Aim of the exercise: Write the listing below out again exactly, though only as far as the line with "Open the Centro assistenza help icon", which is included.
### Input for this task ###
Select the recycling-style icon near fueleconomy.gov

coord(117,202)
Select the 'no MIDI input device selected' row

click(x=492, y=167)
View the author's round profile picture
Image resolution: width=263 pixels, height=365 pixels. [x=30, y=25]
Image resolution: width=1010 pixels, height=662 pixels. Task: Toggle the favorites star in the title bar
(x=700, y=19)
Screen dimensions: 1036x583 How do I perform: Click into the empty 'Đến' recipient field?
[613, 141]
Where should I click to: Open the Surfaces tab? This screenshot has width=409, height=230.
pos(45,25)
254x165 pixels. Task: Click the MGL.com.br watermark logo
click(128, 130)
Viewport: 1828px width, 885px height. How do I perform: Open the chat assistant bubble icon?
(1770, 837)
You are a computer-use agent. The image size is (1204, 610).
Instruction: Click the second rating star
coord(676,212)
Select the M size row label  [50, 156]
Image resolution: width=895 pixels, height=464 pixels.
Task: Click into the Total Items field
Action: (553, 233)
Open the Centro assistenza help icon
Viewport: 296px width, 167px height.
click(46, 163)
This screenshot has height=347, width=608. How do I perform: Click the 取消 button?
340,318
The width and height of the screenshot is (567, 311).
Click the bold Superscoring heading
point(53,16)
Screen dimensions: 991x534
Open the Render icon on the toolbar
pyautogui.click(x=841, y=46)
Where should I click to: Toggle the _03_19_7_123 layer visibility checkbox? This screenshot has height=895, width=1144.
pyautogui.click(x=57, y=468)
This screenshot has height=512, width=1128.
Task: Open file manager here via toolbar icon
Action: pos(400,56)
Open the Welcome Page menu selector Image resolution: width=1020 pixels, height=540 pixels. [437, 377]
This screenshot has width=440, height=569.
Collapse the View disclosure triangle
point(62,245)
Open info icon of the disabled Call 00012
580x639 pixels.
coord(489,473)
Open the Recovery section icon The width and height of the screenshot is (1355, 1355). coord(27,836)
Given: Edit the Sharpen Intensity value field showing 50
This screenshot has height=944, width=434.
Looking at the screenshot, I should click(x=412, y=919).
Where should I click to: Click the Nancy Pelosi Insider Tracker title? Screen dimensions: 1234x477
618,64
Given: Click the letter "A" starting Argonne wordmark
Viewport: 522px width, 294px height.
###
Response area:
Select the recycling-style icon near fueleconomy.gov

coord(117,202)
Select the 'no MIDI input device selected' row

click(x=492, y=167)
View the author's round profile picture
Image resolution: width=263 pixels, height=365 pixels. [x=30, y=25]
Image resolution: width=1010 pixels, height=662 pixels. Task: Toggle the favorites star in the title bar
(x=700, y=19)
Screen dimensions: 1036x583 How do I perform: Click into the empty 'Đến' recipient field?
[613, 141]
Where should I click to: Open the Surfaces tab? This screenshot has width=409, height=230.
pos(45,25)
254x165 pixels. Task: Click the MGL.com.br watermark logo
click(128, 130)
Viewport: 1828px width, 885px height. How do I perform: Open the chat assistant bubble icon?
(1770, 837)
You are a computer-use agent. The image size is (1204, 610).
Instruction: Click the second rating star
coord(676,212)
Select the M size row label  [50, 156]
Image resolution: width=895 pixels, height=464 pixels.
Task: Click into the Total Items field
Action: (553, 233)
Open the Centro assistenza help icon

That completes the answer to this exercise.